What is needed: Format all of the lines below as a JSON list of strings, one string per line, leaving out any blank lines.

Rows on where targets appear:
----

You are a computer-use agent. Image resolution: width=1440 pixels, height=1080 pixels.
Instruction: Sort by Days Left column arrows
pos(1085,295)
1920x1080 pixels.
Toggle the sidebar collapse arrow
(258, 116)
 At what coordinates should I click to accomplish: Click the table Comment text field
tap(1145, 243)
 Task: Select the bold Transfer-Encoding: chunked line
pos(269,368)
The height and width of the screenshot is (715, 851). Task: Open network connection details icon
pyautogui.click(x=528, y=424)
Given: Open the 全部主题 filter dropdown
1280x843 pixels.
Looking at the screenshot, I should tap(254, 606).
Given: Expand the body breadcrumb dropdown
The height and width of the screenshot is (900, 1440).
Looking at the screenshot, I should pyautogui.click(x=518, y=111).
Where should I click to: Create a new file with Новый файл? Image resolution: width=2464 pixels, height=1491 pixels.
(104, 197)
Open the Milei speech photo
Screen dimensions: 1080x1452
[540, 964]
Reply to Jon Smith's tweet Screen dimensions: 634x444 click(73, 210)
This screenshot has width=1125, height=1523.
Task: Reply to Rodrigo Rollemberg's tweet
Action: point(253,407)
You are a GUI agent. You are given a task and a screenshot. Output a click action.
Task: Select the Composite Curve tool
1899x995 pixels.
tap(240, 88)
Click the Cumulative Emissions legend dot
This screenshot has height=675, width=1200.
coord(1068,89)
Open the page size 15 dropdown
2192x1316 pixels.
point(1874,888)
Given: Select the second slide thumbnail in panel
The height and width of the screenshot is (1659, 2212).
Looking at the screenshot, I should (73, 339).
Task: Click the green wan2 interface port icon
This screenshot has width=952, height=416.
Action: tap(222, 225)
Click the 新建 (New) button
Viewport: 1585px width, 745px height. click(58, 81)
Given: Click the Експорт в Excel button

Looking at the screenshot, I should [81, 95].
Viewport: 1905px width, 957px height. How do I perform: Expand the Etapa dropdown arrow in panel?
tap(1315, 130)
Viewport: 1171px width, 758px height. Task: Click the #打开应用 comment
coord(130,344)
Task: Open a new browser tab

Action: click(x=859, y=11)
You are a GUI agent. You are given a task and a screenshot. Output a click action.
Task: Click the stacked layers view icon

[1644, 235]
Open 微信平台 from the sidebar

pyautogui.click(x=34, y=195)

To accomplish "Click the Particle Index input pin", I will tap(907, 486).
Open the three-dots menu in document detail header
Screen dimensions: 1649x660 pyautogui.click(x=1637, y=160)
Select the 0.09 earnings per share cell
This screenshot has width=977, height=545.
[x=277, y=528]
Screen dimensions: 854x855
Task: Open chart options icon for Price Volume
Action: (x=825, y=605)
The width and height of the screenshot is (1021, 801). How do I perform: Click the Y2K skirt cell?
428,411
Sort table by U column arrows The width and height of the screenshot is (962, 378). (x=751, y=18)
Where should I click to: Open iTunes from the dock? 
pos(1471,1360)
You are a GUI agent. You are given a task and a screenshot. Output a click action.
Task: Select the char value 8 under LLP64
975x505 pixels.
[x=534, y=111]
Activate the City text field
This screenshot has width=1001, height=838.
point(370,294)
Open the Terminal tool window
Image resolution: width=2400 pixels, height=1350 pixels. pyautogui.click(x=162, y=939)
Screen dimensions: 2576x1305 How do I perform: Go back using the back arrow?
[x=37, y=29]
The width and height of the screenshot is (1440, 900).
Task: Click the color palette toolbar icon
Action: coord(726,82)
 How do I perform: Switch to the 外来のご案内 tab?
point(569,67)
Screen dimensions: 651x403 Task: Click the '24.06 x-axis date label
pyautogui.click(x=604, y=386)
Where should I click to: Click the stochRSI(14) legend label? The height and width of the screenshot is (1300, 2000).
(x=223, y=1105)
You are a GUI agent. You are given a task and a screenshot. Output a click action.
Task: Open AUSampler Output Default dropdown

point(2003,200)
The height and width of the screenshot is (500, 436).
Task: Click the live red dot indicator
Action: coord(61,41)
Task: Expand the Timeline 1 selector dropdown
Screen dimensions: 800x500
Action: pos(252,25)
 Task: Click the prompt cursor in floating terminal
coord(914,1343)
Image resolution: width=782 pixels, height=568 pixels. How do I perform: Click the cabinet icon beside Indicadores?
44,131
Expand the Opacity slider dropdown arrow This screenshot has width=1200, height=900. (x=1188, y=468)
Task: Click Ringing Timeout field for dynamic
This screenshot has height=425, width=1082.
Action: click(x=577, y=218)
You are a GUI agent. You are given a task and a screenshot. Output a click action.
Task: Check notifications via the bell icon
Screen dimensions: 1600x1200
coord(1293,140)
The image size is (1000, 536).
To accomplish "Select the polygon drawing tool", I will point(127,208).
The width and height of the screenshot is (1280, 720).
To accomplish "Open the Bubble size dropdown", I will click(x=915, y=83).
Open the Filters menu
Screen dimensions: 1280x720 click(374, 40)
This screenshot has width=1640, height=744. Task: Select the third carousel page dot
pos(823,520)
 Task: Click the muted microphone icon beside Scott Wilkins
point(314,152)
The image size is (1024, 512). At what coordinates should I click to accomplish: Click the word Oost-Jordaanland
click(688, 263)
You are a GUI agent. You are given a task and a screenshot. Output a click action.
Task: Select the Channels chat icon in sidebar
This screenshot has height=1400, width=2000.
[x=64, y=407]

----

Solution for this exercise:
[
  "You are a computer-use agent. Image resolution: width=1440 pixels, height=1080 pixels.",
  "Instruction: Sort by Days Left column arrows",
  "pos(1085,295)",
  "1920x1080 pixels.",
  "Toggle the sidebar collapse arrow",
  "(258, 116)",
  " At what coordinates should I click to accomplish: Click the table Comment text field",
  "tap(1145, 243)",
  " Task: Select the bold Transfer-Encoding: chunked line",
  "pos(269,368)",
  "The height and width of the screenshot is (715, 851). Task: Open network connection details icon",
  "pyautogui.click(x=528, y=424)",
  "Given: Open the 全部主题 filter dropdown",
  "1280x843 pixels.",
  "Looking at the screenshot, I should tap(254, 606).",
  "Given: Expand the body breadcrumb dropdown",
  "The height and width of the screenshot is (900, 1440).",
  "Looking at the screenshot, I should pyautogui.click(x=518, y=111).",
  "Where should I click to: Create a new file with Новый файл? Image resolution: width=2464 pixels, height=1491 pixels.",
  "(104, 197)",
  "Open the Milei speech photo",
  "Screen dimensions: 1080x1452",
  "[540, 964]",
  "Reply to Jon Smith's tweet Screen dimensions: 634x444 click(73, 210)",
  "This screenshot has width=1125, height=1523.",
  "Task: Reply to Rodrigo Rollemberg's tweet",
  "Action: point(253,407)",
  "You are a GUI agent. You are given a task and a screenshot. Output a click action.",
  "Task: Select the Composite Curve tool",
  "1899x995 pixels.",
  "tap(240, 88)",
  "Click the Cumulative Emissions legend dot",
  "This screenshot has height=675, width=1200.",
  "coord(1068,89)",
  "Open the page size 15 dropdown",
  "2192x1316 pixels.",
  "point(1874,888)",
  "Given: Select the second slide thumbnail in panel",
  "The height and width of the screenshot is (1659, 2212).",
  "Looking at the screenshot, I should (73, 339).",
  "Task: Click the green wan2 interface port icon",
  "This screenshot has width=952, height=416.",
  "Action: tap(222, 225)",
  "Click the 新建 (New) button",
  "Viewport: 1585px width, 745px height. click(58, 81)",
  "Given: Click the Експорт в Excel button",
  "Looking at the screenshot, I should [81, 95].",
  "Viewport: 1905px width, 957px height. How do I perform: Expand the Etapa dropdown arrow in panel?",
  "tap(1315, 130)",
  "Viewport: 1171px width, 758px height. Task: Click the #打开应用 comment",
  "coord(130,344)",
  "Task: Open a new browser tab",
  "Action: click(x=859, y=11)",
  "You are a GUI agent. You are given a task and a screenshot. Output a click action.",
  "Task: Click the stacked layers view icon",
  "[1644, 235]",
  "Open 微信平台 from the sidebar",
  "pyautogui.click(x=34, y=195)",
  "To accomplish \"Click the Particle Index input pin\", I will tap(907, 486).",
  "Open the three-dots menu in document detail header",
  "Screen dimensions: 1649x660 pyautogui.click(x=1637, y=160)",
  "Select the 0.09 earnings per share cell",
  "This screenshot has width=977, height=545.",
  "[x=277, y=528]",
  "Screen dimensions: 854x855",
  "Task: Open chart options icon for Price Volume",
  "Action: (x=825, y=605)",
  "The width and height of the screenshot is (1021, 801). How do I perform: Click the Y2K skirt cell?",
  "428,411",
  "Sort table by U column arrows The width and height of the screenshot is (962, 378). (x=751, y=18)",
  "Where should I click to: Open iTunes from the dock? ",
  "pos(1471,1360)",
  "You are a GUI agent. You are given a task and a screenshot. Output a click action.",
  "Task: Select the char value 8 under LLP64",
  "975x505 pixels.",
  "[x=534, y=111]",
  "Activate the City text field",
  "This screenshot has width=1001, height=838.",
  "point(370,294)",
  "Open the Terminal tool window",
  "Image resolution: width=2400 pixels, height=1350 pixels. pyautogui.click(x=162, y=939)",
  "Screen dimensions: 2576x1305 How do I perform: Go back using the back arrow?",
  "[x=37, y=29]",
  "The width and height of the screenshot is (1440, 900).",
  "Task: Click the color palette toolbar icon",
  "Action: coord(726,82)",
  " How do I perform: Switch to the 外来のご案内 tab?",
  "point(569,67)",
  "Screen dimensions: 651x403 Task: Click the '24.06 x-axis date label",
  "pyautogui.click(x=604, y=386)",
  "Where should I click to: Click the stochRSI(14) legend label? The height and width of the screenshot is (1300, 2000).",
  "(x=223, y=1105)",
  "You are a GUI agent. You are given a task and a screenshot. Output a click action.",
  "Task: Open AUSampler Output Default dropdown",
  "point(2003,200)",
  "The height and width of the screenshot is (500, 436).",
  "Task: Click the live red dot indicator",
  "Action: coord(61,41)",
  "Task: Expand the Timeline 1 selector dropdown",
  "Screen dimensions: 800x500",
  "Action: pos(252,25)",
  " Task: Click the prompt cursor in floating terminal",
  "coord(914,1343)",
  "Image resolution: width=782 pixels, height=568 pixels. How do I perform: Click the cabinet icon beside Indicadores?",
  "44,131",
  "Expand the Opacity slider dropdown arrow This screenshot has width=1200, height=900. (x=1188, y=468)",
  "Task: Click Ringing Timeout field for dynamic",
  "This screenshot has height=425, width=1082.",
  "Action: click(x=577, y=218)",
  "You are a GUI agent. You are given a task and a screenshot. Output a click action.",
  "Task: Check notifications via the bell icon",
  "Screen dimensions: 1600x1200",
  "coord(1293,140)",
  "The image size is (1000, 536).",
  "To accomplish \"Select the polygon drawing tool\", I will point(127,208).",
  "The width and height of the screenshot is (1280, 720).",
  "To accomplish \"Open the Bubble size dropdown\", I will click(x=915, y=83).",
  "Open the Filters menu",
  "Screen dimensions: 1280x720 click(374, 40)",
  "This screenshot has width=1640, height=744. Task: Select the third carousel page dot",
  "pos(823,520)",
  " Task: Click the muted microphone icon beside Scott Wilkins",
  "point(314,152)",
  "The image size is (1024, 512). At what coordinates should I click to accomplish: Click the word Oost-Jordaanland",
  "click(688, 263)",
  "You are a GUI agent. You are given a task and a screenshot. Output a click action.",
  "Task: Select the Channels chat icon in sidebar",
  "This screenshot has height=1400, width=2000.",
  "[x=64, y=407]"
]